At a hospital that has a “value stream manager” and a “continuous improvement office” the rethink doesn’t stop there. Staffers looked outside to Toyota and California hospitals for ideas they could use, but they also looked inside. They asked for suggestions form nurses and housekeepers who see all the moving parts close up.
“People closest to the work generally know what the problems are and how to solve them,” said nurse Susan Scheidegg of the continuous improvement office. “This all comes from Toyota processes and how they’ve evolved. They have a system they look to but they also look to their people to be problem solvers.”
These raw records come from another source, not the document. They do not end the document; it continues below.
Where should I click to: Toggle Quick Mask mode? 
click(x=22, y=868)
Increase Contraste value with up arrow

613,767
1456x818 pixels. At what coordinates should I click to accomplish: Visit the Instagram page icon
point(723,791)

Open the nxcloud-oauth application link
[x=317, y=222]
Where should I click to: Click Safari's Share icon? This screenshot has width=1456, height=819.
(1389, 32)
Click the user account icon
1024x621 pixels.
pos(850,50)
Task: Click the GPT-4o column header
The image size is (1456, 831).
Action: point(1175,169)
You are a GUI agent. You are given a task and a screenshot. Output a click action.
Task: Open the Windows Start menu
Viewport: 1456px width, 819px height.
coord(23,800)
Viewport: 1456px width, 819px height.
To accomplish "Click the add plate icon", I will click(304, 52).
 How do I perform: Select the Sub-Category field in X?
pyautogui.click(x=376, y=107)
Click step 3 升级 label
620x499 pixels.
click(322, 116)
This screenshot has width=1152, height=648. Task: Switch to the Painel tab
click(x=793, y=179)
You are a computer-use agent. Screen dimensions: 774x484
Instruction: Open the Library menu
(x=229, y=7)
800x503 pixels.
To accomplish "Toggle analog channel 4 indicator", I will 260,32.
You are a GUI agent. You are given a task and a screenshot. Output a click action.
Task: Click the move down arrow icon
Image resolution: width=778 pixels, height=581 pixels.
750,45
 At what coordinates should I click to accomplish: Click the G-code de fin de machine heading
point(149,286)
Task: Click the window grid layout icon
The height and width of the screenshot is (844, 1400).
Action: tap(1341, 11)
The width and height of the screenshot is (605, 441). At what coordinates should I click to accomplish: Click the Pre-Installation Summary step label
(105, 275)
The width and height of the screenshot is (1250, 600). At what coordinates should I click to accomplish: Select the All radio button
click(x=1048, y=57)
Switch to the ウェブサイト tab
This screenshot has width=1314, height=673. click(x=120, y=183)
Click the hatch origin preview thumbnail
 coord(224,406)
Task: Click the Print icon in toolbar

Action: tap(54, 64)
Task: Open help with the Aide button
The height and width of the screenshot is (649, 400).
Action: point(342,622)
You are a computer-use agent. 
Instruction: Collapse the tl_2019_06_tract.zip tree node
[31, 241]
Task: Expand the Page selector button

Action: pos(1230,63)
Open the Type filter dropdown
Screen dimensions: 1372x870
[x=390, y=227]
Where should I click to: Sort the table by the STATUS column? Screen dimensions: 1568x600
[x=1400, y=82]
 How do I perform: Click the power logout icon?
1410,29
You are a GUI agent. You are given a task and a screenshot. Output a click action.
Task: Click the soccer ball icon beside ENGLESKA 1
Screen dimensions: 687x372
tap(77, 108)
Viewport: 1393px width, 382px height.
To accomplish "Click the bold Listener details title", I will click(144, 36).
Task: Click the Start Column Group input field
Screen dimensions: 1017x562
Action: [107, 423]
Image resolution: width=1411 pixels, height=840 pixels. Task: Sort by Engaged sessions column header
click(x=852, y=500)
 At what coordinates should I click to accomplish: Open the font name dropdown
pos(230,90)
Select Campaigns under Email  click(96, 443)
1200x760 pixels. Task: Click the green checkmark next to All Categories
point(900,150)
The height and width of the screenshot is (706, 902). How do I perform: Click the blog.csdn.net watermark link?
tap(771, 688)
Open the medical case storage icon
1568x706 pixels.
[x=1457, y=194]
The new wing will use a just-in-time supply chain ““ a system that’s already been tested in the old hospital’s Emergency Department.
That department orders only enough supplies to last the maximum time it takes to get more from a supplier. No more warehouses. No more expired stock. No more nurses in the supply chain.
Hundreds of blue plastic bins are filled with supplies. Behind them: hundreds of lookalike bins filled with identical supplies.
The old method: If a nurse took a pair of slipper socks, which turned out to be too large for her patient, they’d live in her pockets until she put them back, took them home or emptied her pockets at the nurses’ station.
The new grab-and-go method: A nurse takes the supplies she needs until the bin is empty. A supply technician scans the barcode on the side of that empty bin, and a supply order is created. Every order is tracked on a computer dashboard. If a nurse finds extra products in her pockets at day’s end, she places them in a returns bin, and the supply tech files them correctly.
“We designed this from the ground up, modeled after things done in manufacturing,” said hospital spokesman Chris Manning. “This makes it possible to take our nurses out of supply-chain management and lets them use that time to improve service to the patients.”
Analyzing every step turned up another time waster. Nurses often hunted around a patient room for a roll of tape or left the room to fetch one. Now a mini supply closet stands in the same place in every room. “We’re trying to make them pretty much the same across the hospital,” Scheidegg said. “We want to make it easy so nurses can get back to the bedside taking care of patients.”
Joanne Skahill, the Emergency Department’s flow supervisor, said 147 things that happen between the second a doctor signs discharge papers and the moment the patient leaves the hospital. Her team analyzed each one. Their take: By bringing a team to the patient instead of bringing the patient to a nurse, a respiratory therapist and a registration clerk, they could save time. Discharge time dropped from 31 minutes to 12.
Staffers asked children and parents what would make their stay easier, and their ideas were incorporated into the new wing right down to furniture design and fabric choice. One major change: All nurses will wear royal blue and doctors will don white lab coats so it’s easy for families to find one when they need one.
Nurses stations were redesigned to make it easier to communicate. Huddle boards were erected. Skahill’s team erected huddle boards throughout the Emergency Department so the night staff could relay messages about events that might affect the daytime operation. When shifts changed, the morning staffers meet around the board and conjure up solutions to any problems.
Some of the fixes the teams thought up didn’t exist 10 years ago ““ apps, texting and iPads. Others have been used in hospitals and manufacturing for years, such as the concept of a standard work, the most efficient method to perform a service and achieve a desired output.
The hospital has taken advantage of manufacturing’s innovations, but Skahill said there’s a limit to the number of business solutions that can be recycled for a children’s hospital.
“Toyota is dealing with nuts and bolts and we’re dealing with humans. Here, the patients just arrive. We can’t tell them when to arrive. If six of them arrive together, we need to flex to take care of them,” she said. “It would be great if they came in maybe every six minutes, but they don’t. And they don’t have the same needs, parents or resources. We’re still trying to make it a standard work as much as possible by figuring out what works best and then doing it over and over, while being flexible to each child’s needs.”